Instructions for the task: Format every line of the records below as a JSON list of strings, one string per line, leaving out blank lines.
-- start of Data shown --
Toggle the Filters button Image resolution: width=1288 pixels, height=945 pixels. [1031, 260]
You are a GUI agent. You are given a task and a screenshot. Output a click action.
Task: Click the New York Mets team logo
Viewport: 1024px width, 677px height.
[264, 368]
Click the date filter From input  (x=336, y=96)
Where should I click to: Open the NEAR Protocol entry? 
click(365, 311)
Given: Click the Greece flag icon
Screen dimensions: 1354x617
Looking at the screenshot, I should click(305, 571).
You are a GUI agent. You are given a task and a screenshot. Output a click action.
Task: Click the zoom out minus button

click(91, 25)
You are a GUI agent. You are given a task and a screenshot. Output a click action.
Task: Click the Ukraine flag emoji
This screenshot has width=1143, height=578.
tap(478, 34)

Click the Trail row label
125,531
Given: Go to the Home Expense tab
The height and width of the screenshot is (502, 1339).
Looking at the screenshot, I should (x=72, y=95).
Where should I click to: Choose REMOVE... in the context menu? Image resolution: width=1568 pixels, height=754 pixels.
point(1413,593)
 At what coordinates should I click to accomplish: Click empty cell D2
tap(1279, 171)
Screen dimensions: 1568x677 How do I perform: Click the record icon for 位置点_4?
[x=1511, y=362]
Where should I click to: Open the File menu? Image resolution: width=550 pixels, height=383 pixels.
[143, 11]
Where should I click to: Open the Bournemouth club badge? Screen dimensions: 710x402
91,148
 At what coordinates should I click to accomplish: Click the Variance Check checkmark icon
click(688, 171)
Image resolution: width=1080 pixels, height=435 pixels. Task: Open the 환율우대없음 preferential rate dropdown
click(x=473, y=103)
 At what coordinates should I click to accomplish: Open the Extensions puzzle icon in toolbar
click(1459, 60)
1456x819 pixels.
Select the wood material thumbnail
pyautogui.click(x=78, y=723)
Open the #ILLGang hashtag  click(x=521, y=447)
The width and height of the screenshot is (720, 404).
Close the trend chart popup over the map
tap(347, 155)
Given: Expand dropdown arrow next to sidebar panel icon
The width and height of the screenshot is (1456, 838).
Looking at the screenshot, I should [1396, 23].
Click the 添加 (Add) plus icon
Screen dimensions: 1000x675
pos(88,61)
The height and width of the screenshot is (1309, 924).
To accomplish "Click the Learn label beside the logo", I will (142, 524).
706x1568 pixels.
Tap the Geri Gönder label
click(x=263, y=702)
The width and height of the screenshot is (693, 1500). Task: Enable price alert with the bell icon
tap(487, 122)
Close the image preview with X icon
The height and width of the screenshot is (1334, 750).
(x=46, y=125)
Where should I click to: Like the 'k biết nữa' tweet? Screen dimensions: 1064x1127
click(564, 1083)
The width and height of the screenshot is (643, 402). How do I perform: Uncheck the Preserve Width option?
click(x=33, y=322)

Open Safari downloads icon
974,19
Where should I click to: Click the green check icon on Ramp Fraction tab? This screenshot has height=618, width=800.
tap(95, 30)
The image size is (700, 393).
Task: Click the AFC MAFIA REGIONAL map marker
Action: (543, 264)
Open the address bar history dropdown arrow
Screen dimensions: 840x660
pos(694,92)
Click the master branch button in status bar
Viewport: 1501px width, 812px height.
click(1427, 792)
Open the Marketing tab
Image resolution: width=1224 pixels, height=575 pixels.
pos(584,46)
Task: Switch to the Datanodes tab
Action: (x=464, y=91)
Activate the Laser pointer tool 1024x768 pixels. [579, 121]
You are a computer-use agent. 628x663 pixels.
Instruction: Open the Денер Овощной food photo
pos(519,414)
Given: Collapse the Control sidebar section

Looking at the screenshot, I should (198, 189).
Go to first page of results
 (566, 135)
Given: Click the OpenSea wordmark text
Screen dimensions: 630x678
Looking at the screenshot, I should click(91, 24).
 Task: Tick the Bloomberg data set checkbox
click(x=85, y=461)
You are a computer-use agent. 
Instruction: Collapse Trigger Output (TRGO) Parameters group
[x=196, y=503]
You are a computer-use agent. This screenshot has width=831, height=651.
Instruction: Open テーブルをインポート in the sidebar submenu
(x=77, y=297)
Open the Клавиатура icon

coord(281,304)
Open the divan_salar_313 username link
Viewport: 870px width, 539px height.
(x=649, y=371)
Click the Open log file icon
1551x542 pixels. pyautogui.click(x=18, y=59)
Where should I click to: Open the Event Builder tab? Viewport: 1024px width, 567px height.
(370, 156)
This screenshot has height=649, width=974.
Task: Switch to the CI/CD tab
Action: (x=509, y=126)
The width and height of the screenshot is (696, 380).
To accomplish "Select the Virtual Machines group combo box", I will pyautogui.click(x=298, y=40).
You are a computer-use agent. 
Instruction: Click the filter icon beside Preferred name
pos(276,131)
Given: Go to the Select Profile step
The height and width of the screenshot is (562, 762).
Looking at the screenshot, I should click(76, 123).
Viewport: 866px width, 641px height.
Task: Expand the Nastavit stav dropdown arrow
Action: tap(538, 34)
-- end of Data shown --
The completed task:
[
  "Toggle the Filters button Image resolution: width=1288 pixels, height=945 pixels. [1031, 260]",
  "You are a GUI agent. You are given a task and a screenshot. Output a click action.",
  "Task: Click the New York Mets team logo",
  "Viewport: 1024px width, 677px height.",
  "[264, 368]",
  "Click the date filter From input  (x=336, y=96)",
  "Where should I click to: Open the NEAR Protocol entry? ",
  "click(365, 311)",
  "Given: Click the Greece flag icon",
  "Screen dimensions: 1354x617",
  "Looking at the screenshot, I should click(305, 571).",
  "You are a GUI agent. You are given a task and a screenshot. Output a click action.",
  "Task: Click the zoom out minus button",
  "click(91, 25)",
  "You are a GUI agent. You are given a task and a screenshot. Output a click action.",
  "Task: Click the Ukraine flag emoji",
  "This screenshot has width=1143, height=578.",
  "tap(478, 34)",
  "Click the Trail row label",
  "125,531",
  "Given: Go to the Home Expense tab",
  "The height and width of the screenshot is (502, 1339).",
  "Looking at the screenshot, I should (x=72, y=95).",
  "Where should I click to: Choose REMOVE... in the context menu? Image resolution: width=1568 pixels, height=754 pixels.",
  "point(1413,593)",
  " At what coordinates should I click to accomplish: Click empty cell D2",
  "tap(1279, 171)",
  "Screen dimensions: 1568x677 How do I perform: Click the record icon for 位置点_4?",
  "[x=1511, y=362]",
  "Where should I click to: Open the File menu? Image resolution: width=550 pixels, height=383 pixels.",
  "[143, 11]",
  "Where should I click to: Open the Bournemouth club badge? Screen dimensions: 710x402",
  "91,148",
  " At what coordinates should I click to accomplish: Click the Variance Check checkmark icon",
  "click(688, 171)",
  "Image resolution: width=1080 pixels, height=435 pixels. Task: Open the 환율우대없음 preferential rate dropdown",
  "click(x=473, y=103)",
  " At what coordinates should I click to accomplish: Open the Extensions puzzle icon in toolbar",
  "click(1459, 60)",
  "1456x819 pixels.",
  "Select the wood material thumbnail",
  "pyautogui.click(x=78, y=723)",
  "Open the #ILLGang hashtag  click(x=521, y=447)",
  "The width and height of the screenshot is (720, 404).",
  "Close the trend chart popup over the map",
  "tap(347, 155)",
  "Given: Expand dropdown arrow next to sidebar panel icon",
  "The width and height of the screenshot is (1456, 838).",
  "Looking at the screenshot, I should [1396, 23].",
  "Click the 添加 (Add) plus icon",
  "Screen dimensions: 1000x675",
  "pos(88,61)",
  "The height and width of the screenshot is (1309, 924).",
  "To accomplish \"Click the Learn label beside the logo\", I will (142, 524).",
  "706x1568 pixels.",
  "Tap the Geri Gönder label",
  "click(x=263, y=702)",
  "The width and height of the screenshot is (693, 1500). Task: Enable price alert with the bell icon",
  "tap(487, 122)",
  "Close the image preview with X icon",
  "The height and width of the screenshot is (1334, 750).",
  "(x=46, y=125)",
  "Where should I click to: Like the 'k biết nữa' tweet? Screen dimensions: 1064x1127",
  "click(564, 1083)",
  "The width and height of the screenshot is (643, 402). How do I perform: Uncheck the Preserve Width option?",
  "click(x=33, y=322)",
  "Open Safari downloads icon",
  "974,19",
  "Where should I click to: Click the green check icon on Ramp Fraction tab? This screenshot has height=618, width=800.",
  "tap(95, 30)",
  "The image size is (700, 393).",
  "Task: Click the AFC MAFIA REGIONAL map marker",
  "Action: (543, 264)",
  "Open the address bar history dropdown arrow",
  "Screen dimensions: 840x660",
  "pos(694,92)",
  "Click the master branch button in status bar",
  "Viewport: 1501px width, 812px height.",
  "click(1427, 792)",
  "Open the Marketing tab",
  "Image resolution: width=1224 pixels, height=575 pixels.",
  "pos(584,46)",
  "Task: Switch to the Datanodes tab",
  "Action: (x=464, y=91)",
  "Activate the Laser pointer tool 1024x768 pixels. [579, 121]",
  "You are a computer-use agent. 628x663 pixels.",
  "Instruction: Open the Денер Овощной food photo",
  "pos(519,414)",
  "Given: Collapse the Control sidebar section",
  "Looking at the screenshot, I should (198, 189).",
  "Go to first page of results",
  " (566, 135)",
  "Given: Click the OpenSea wordmark text",
  "Screen dimensions: 630x678",
  "Looking at the screenshot, I should click(91, 24).",
  " Task: Tick the Bloomberg data set checkbox",
  "click(x=85, y=461)",
  "You are a computer-use agent. ",
  "Instruction: Collapse Trigger Output (TRGO) Parameters group",
  "[x=196, y=503]",
  "You are a computer-use agent. This screenshot has width=831, height=651.",
  "Instruction: Open テーブルをインポート in the sidebar submenu",
  "(x=77, y=297)",
  "Open the Клавиатура icon",
  "coord(281,304)",
  "Open the divan_salar_313 username link",
  "Viewport: 870px width, 539px height.",
  "(x=649, y=371)",
  "Click the Open log file icon",
  "1551x542 pixels. pyautogui.click(x=18, y=59)",
  "Where should I click to: Open the Event Builder tab? Viewport: 1024px width, 567px height.",
  "(370, 156)",
  "This screenshot has height=649, width=974.",
  "Task: Switch to the CI/CD tab",
  "Action: (x=509, y=126)",
  "The width and height of the screenshot is (696, 380).",
  "To accomplish \"Select the Virtual Machines group combo box\", I will pyautogui.click(x=298, y=40).",
  "You are a computer-use agent. ",
  "Instruction: Click the filter icon beside Preferred name",
  "pos(276,131)",
  "Given: Go to the Select Profile step",
  "The height and width of the screenshot is (562, 762).",
  "Looking at the screenshot, I should click(76, 123).",
  "Viewport: 866px width, 641px height.",
  "Task: Expand the Nastavit stav dropdown arrow",
  "Action: tap(538, 34)"
]